Data extracted from a collection –
━━━━━━

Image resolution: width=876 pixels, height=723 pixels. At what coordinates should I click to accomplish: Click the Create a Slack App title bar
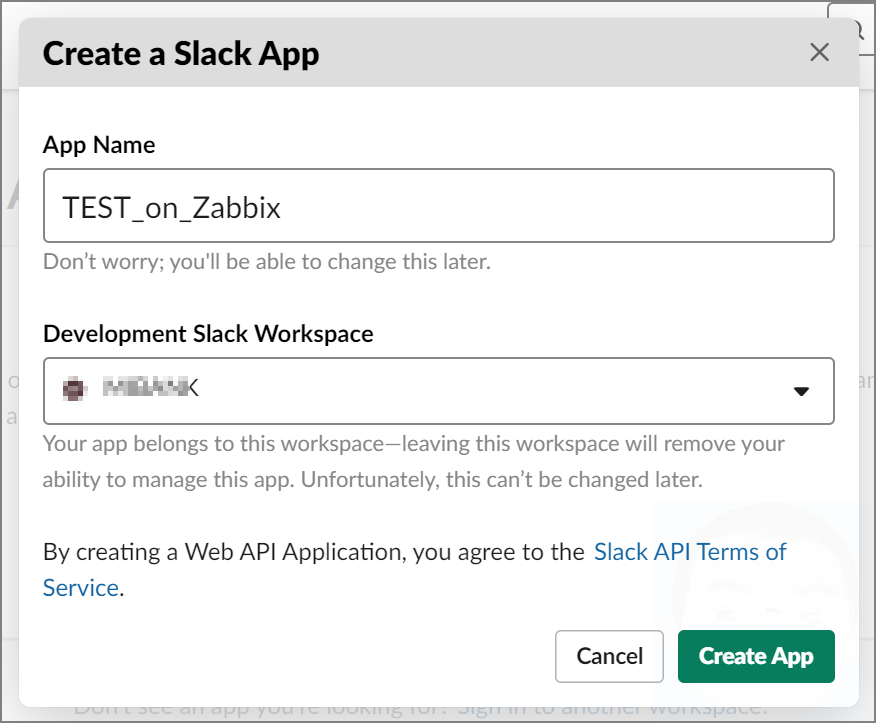click(x=180, y=53)
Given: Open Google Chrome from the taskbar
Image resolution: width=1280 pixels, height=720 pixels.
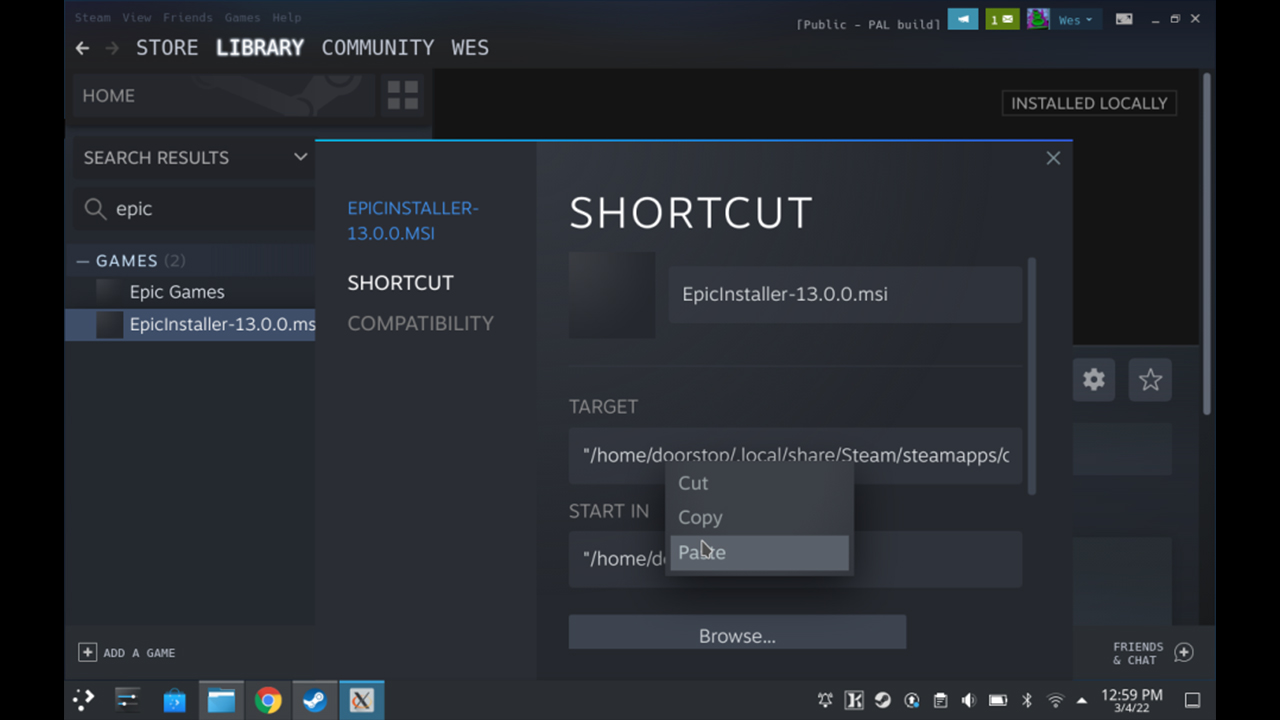Looking at the screenshot, I should (268, 700).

━━━━━━

Action item – Return nothing except the lines from the one containing "Given: Open Google Chrome from the taskbar" through the final line of the data, copied exactly. Leave out all pictures.

Response –
Given: Open Google Chrome from the taskbar
Image resolution: width=1280 pixels, height=720 pixels.
Looking at the screenshot, I should (268, 700).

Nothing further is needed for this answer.